Het is op deze plek (en elders) al eens vaker verzucht, maar in de onbescheiden hoop dat toch nog ergens een beginnende band er iets van opsteekt: Jethro Tull had vier albums gemaakt vóór “Thick As A Brick”, Genesis vijf voor “The Lamb Lies Down On Broadway”, Pink Floyd zeven voor “Dark Side Of The Moon” en, om ook even iets moderners te noemen, IQ vijf voor “Subterranea”. Wáárom menen tegenwoordig zoveel beginnende progbands maar meteen met een ultralange conceptplaat op de proppen te moeten komen in plaats van zichzelf eerst wat groei te gunnen?

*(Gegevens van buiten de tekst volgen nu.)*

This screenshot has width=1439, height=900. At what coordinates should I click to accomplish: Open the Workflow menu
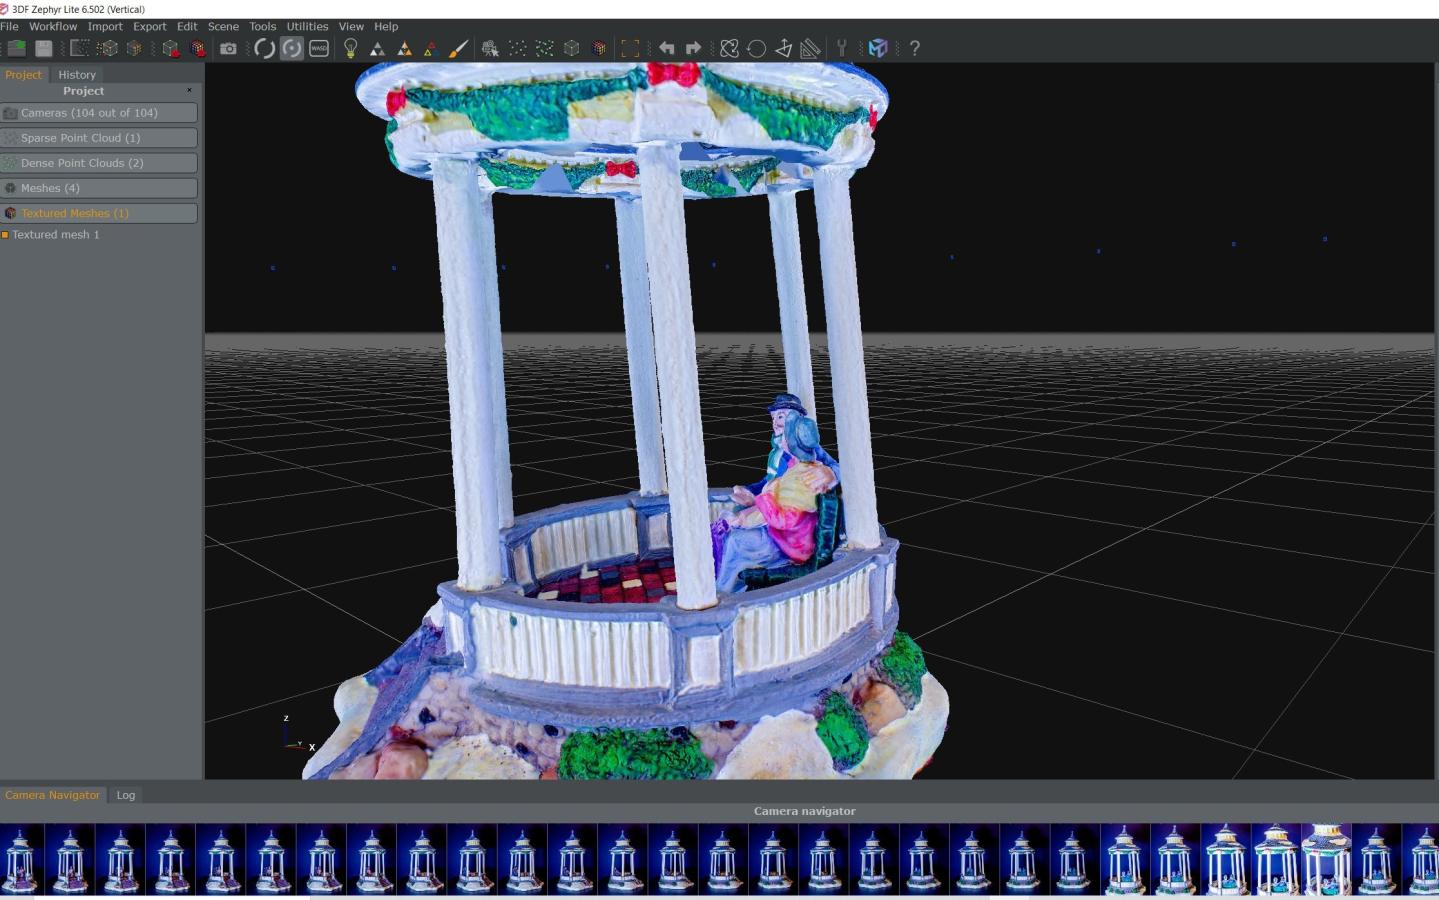(53, 27)
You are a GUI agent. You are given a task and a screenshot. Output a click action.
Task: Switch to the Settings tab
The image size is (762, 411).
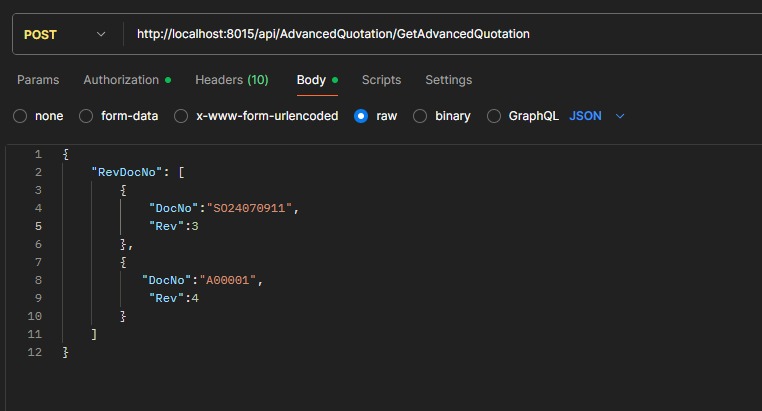(448, 80)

Anders geformuleerd: er is niets mis met een plaat die uit een eenvoudige verzameling liedjes bestaat. Van die dingen van rond de drie, vier minuten en als er een keer veel te vertellen is zes of zeven. Couplet – refrein – couplet – refrein – brug – korte solo (bijvoorbeeld op de gitaar) en nog een keer refrein. Als zo’n verzameling zogenaamde liedjes bij elkaar vijftig minuten duurt, laat je de geluidsman of een andere relatief externe kritische geest de drie minste schrappen en houd je een mooi puntig plaatje over.

Het potentieel is bij Kramer absoluut aanwezig, maar aan het ‘project’ “Life Cycle” hebben ze zich helaas nogal vertild.